Les webzines italiens devront-ils être édités par un journaliste professionnel émargeant à l’ordre de la presse et être déclarés auprès d’un tribunal ? De nombreux internautes italiens se sont jetés sur leur clavier pour protester contre ces exigences ahurissantes, après le vote par le Parlement, le 21 mars, d’un texte modifiant la loi sur la presse pour l’adapter à Internet. Jusqu’à présent, la législation applicable aux journaux précisait la nature de leur support, mais n’avait pas prévu l’avènement du Réseau. Or, le nouveau texte considère désormais comme "produits éditoriaux" soumis à la loi sur la presse les journaux "réalisés sur support informatique et destinés à la publication ou à la diffusion d’information au public par tous les moyens, y compris électroniques". En théorie, tous les sites internet devront se conformer aux obligations de la loi sur la presse, à commencer par la déclaration auprès du juge, sans quoi ils seront considérés comme "presse clandestine". En outre, leur directeur de publication devra être un journaliste professionnel.
Pas une loi sur Internet
Si le gouvernement se défend de vouloir museler les petits sites, le quotidien national La Repubblica souligne "la trop grande ambiguïté de la loi" et relate avoir reçu une avalanche de courriels sur le sujet.

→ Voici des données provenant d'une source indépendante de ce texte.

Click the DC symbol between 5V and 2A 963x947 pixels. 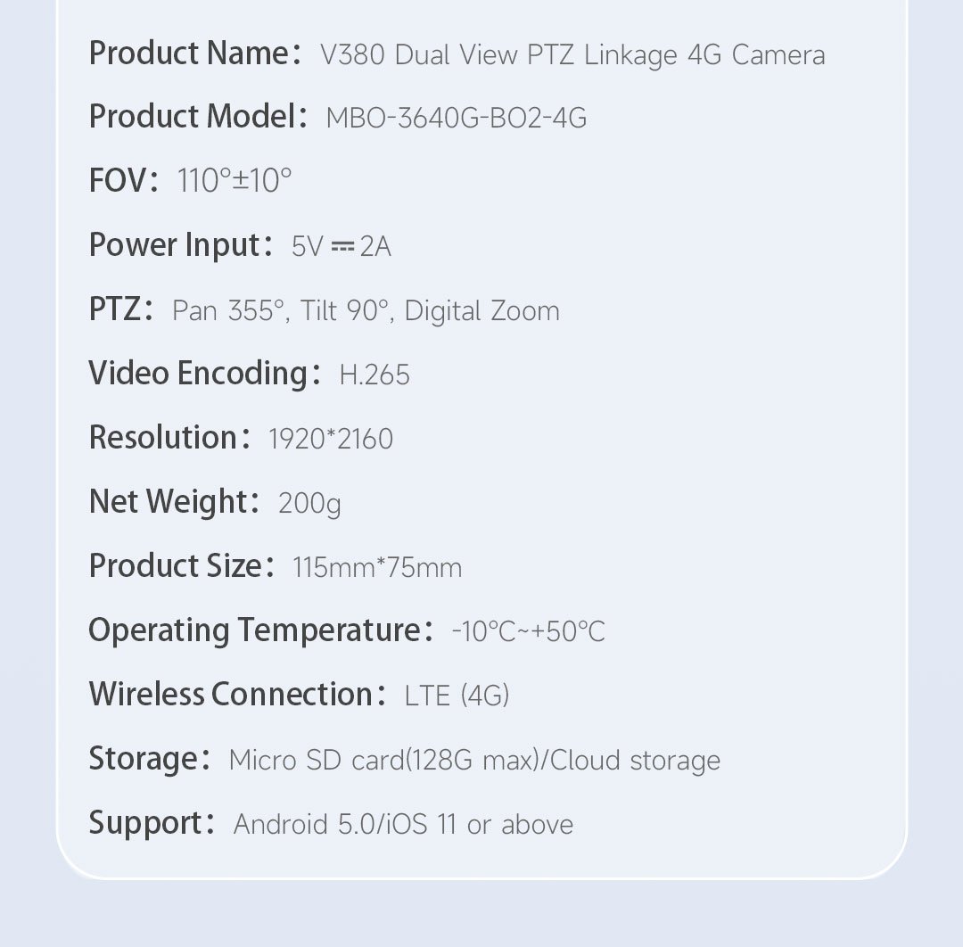342,247
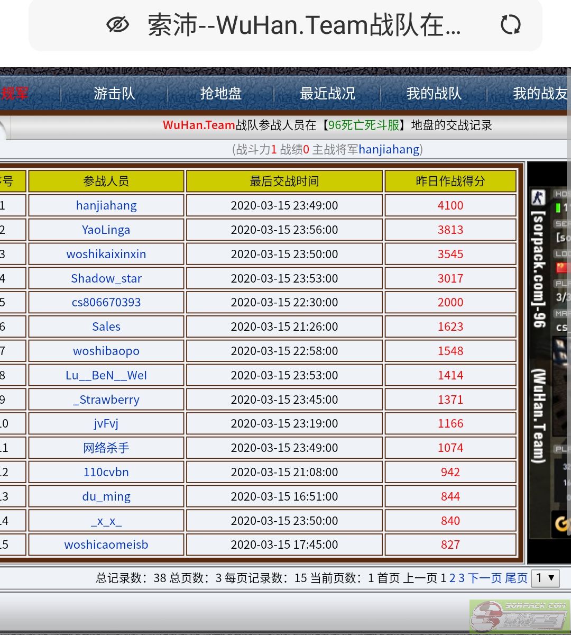571x635 pixels.
Task: Open the 抢地盘 menu tab
Action: pyautogui.click(x=221, y=94)
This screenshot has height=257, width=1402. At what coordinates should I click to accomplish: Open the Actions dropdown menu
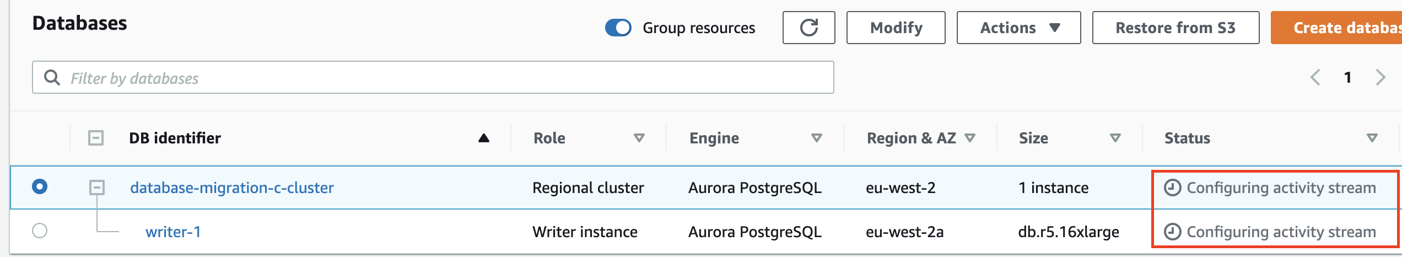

La Repubblica a cherché à obtenir des précisions auprès du gouvernement... Dans une interview en pure langue de bois, le sous-secrétaire d’Etat chargé de la Presse a tenté de se défendre : "Ce texte n’est pas une loi sur Internet. Il est destiné à ceux qui font un journal en ligne et sur papier et non à ceux qui font des flyers." La difficulté, soulevée par la Repubblica, est que rien dans le texte ne permet de l’affirmer. Chroniqueur juridique sur le site interlex.it, Manlio Cammerata souligne pour sa part que "cette loi particulièrement mal rédigée" pourrait être en partie contournée, car le texte précise que "le produit éditorial" doit bénéficier d’une périodicité régulière. Le juriste suggère une parution irrégulière pour esquiver la mesure.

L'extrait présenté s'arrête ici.